* _Texto de leitura_
▽

Crônica #1: O que faz bem ao coração?

Nesta crônica, uma reflexão sobre o cuidado, com o outro e consigo mesmo. Porque o que faz bem ao coração nem sempre está nos remédios, mas nos gestos que mantêm a vida em movimento.

     O coração é vital, certo? Não existe vida sem ele. Mesmo sabendo da sua importância, há uma dificuldade em tratá-lo da forma que se deve. Como o coração tem “a sua própria vida” não precisamos monitorar de maneira constante se ele está trabalhando da forma que é necessária. Porém, ocasionalmente, podemos sobrecarregar o seu trabalho, seja com hábitos considerados ruins ou acometê-lo com grandes emoções.

     Uma amiga passou por um susto. O coração dela pediu uma folga, quis sair de férias. Por ser um órgão que não pode tirar férias - por motivos óbvios - excelentes profissionais da saúde precisaram intervir e ajudá-lo a se reerguer, para dar continuidade ao seu serviço diário. Literalmente sem pausas.

     Susto passado, problema de saúde reparado e seguimos com a vida! Eventos como esse criam marcas definitivas. Procedimentos médicos marcam fisicamente e o susto gera cicatrizes, na mente e nas emoções.

     Nem sempre refletimos sobre as cicatrizes emocionais. Ao observar o cuidado dos familiares em trazer agulha, linha e tecido - costura é um dos hobbies favoritos desta amiga -, e ao ouvir relatos de broncas: — “por que você foi ao banheiro sozinha?”. Vejo que as preocupações se estendem também para quem cuida e, com isso, vem a mudança da rotina de todos.

     A alta hospitalar é um misto de alívio e angústia. O abraço forte e a fala firme dela reforçam os motivos da liberação médica. Se misturam com a indefinição dos passos futuros: – “Quem vai cuidar dela? Ela não pode ficar sozinha em casa. Precisamos de um profissional para auxiliar nos cuidados diários. Quem da família pode se ausentar dos seus afazeres para ajudar?”. Quanto mais perguntas surgem, maior a agonia.

△

* _Dados fornecidos_
▽

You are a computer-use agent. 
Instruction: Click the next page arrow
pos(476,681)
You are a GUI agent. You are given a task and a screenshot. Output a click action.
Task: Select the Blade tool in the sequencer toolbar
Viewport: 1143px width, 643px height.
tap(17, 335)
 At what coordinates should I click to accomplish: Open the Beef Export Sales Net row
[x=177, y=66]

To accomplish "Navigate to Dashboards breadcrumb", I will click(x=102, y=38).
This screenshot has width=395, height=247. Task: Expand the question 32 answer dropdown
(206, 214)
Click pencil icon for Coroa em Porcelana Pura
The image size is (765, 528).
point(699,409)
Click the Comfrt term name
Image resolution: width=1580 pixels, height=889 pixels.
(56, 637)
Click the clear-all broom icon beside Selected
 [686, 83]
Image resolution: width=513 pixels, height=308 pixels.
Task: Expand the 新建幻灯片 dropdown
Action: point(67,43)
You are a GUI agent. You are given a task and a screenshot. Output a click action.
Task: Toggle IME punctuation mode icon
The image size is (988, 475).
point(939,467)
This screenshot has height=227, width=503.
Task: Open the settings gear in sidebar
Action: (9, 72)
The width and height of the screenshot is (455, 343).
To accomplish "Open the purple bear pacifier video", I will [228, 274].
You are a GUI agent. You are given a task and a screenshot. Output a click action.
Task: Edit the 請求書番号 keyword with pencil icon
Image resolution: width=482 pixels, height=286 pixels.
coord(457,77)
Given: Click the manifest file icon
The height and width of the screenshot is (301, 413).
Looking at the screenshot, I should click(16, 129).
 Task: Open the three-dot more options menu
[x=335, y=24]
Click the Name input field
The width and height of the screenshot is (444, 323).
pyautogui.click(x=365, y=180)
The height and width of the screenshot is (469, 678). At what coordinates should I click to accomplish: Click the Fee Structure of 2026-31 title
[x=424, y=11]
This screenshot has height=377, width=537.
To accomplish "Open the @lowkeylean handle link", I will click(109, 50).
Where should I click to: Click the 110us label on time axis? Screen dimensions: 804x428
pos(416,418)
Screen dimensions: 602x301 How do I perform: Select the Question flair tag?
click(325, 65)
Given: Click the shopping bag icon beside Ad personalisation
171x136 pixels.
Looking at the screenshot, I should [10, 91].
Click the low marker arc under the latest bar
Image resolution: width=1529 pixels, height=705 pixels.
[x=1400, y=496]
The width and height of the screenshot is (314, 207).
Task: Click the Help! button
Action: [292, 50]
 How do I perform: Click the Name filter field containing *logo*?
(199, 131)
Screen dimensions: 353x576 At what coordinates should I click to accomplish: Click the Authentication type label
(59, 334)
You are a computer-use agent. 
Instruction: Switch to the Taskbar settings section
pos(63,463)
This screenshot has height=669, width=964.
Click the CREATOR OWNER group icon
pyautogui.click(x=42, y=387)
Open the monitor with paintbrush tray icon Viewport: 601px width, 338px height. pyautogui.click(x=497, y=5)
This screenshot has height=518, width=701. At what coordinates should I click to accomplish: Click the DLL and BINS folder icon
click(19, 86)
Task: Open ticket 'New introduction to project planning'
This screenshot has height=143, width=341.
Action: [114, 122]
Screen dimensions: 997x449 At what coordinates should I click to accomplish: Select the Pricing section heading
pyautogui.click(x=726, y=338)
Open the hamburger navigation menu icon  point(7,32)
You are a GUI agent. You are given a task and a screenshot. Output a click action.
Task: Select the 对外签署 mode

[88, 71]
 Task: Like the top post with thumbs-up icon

△

* _Atividade A_
Liste os objetos que, segundo a crônica sobre o coração, os familiares trouxeram para a amiga.
* _Atividade B_
Dê continuidade à crônica sobre o coração a partir da última frase apresentada.

* _Resposta escrita A_
Agulha, linha e tecido.

* _Resposta escrita B_
     Sabemos que o coração está em tratamento, mas o coração de quem está de pé, observando o outro se refazer, também precisa de cuidado. Todos os protagonistas viram pacientes.

     Não devemos nos culpar por não saber o melhor caminho do cuidado, ou se erramos em alguma conduta. O princípio é ter a intenção de querer aquela pessoa bem. Do que ela gosta? Como ela faria se eu estivesse no lugar dela? Ela se sentecontente com que estou fazendo? Cuidar de alguém é também cuidar do que essa pessoa ainda é.

     O lado bom de todos virarem pacientes, neste contexto, é que o aprendizado é uma via de mão dupla. E é gostoso aprender! A ansiedade faz a gente olhar para o objetivo final, a linha de chegada. “Que você melhore logo”, ou “tudo vai ficar bem”, dizemos às vezes sem saber de fato se ficará mesmo.

     Prestar atenção na jornada é importante para manter a calma. O aprendizado mútuo está ali. Talvez o susto seja apenas um lembrete de que precisamos reforçar o amor que temos por alguém. No fim das contas, o que faz bem ao coração talvez seja o mesmo que faz bem à vida: continuar batendo por algo ou por alguém.